Since then I have thought a lot about this thrilling meeting. The boys were desperate to see a seal, and had talked of nothing else. We had come to that place not in expectation, but to look, and see what we saw. Two peregrine falcons hovered overhead, at one point looking like they were going to swoop near us with their record-breaking velocity. But it was this curious seal, and why he picked there and then to give us such a moment, and why the land, and the sea, and the sky all combined to freeze everything in time, which has puzzled me since. A moment to make you forever look up, and keep you eyes peeled.

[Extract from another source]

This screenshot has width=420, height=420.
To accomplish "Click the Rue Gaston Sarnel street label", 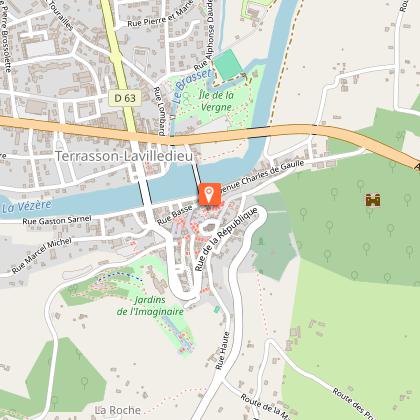I will point(57,220).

And if north Wales isn’t heaven, then how come it has steam trains rattling up and down hillsides, and turning Porthmadog into a kind of island of Sodor made real? On one day George, Winnie and I take the Welsh Highland Railway to Beddgelert, racing Harry and Imogen in the car (an honourable draw). We sit in the open carriage without windows, and on departing immediately cross the mainline on a kind of crossroads you’ve only seen in Brio railways but now made real, then run alongside another steam service called Emma. She belongs to near-namesake the Welsh Highland Heritage Railway. Then we ride up through tunnels and past a mountain called Cnicht that looks like a medieval helmet, and past the Aberglaslyn River and by the time we get off I am in some kind of reverie.



Completing the sense of something strange and special was the ascent of Snowdon. This had been discussed for weeks but due to my Dad’s schedule we only had one shot, on a day where rain was forecast. We headed up the Pyg Track in darkening cloud, but as we climbed higher things brightened up, even if we were in cloud for three hours or so of heroics from George (8) and Harry (6), who skipped up the bulk of Yr Wyddfa and claimed a notable top, their biggest yet. It looks like not much can hold them back. The summit was frigid, bitterly cold with the odd flake of snow and Imogen & I briefly worried, hurrying them back down. Such heights always have teeth. A maintenance train clanked up the cog railway at one point, an incredible delight growling out of the mist. Dad applauded its talismanic arrival. It chugged over the rails I had lay down on in mock submission a few minutes before. The lower slopes gave up trying to scare us, and offered us plenty of views of Glaslyn and the Miner’s Track. The boys skipped down, too.



On our last night Imogen and I drove over to Lloyd George’s grave in Llanystumdwy. This very secular burial mound by the rushing river Dwyfor seemed alive with the spirits of the place. It seemed sunny, damp, warm and cold and infused with life everywhere in the late Spring evening we were there.


And then going home, snow laced our passage out of Avalon and into mid-Wales, where our reluctant escape seemed to run dry in quicksand of towns with impenetrable names and valleys straight from my imagination I was now seeing in reality. So is it really all these things? You decide. I have decided.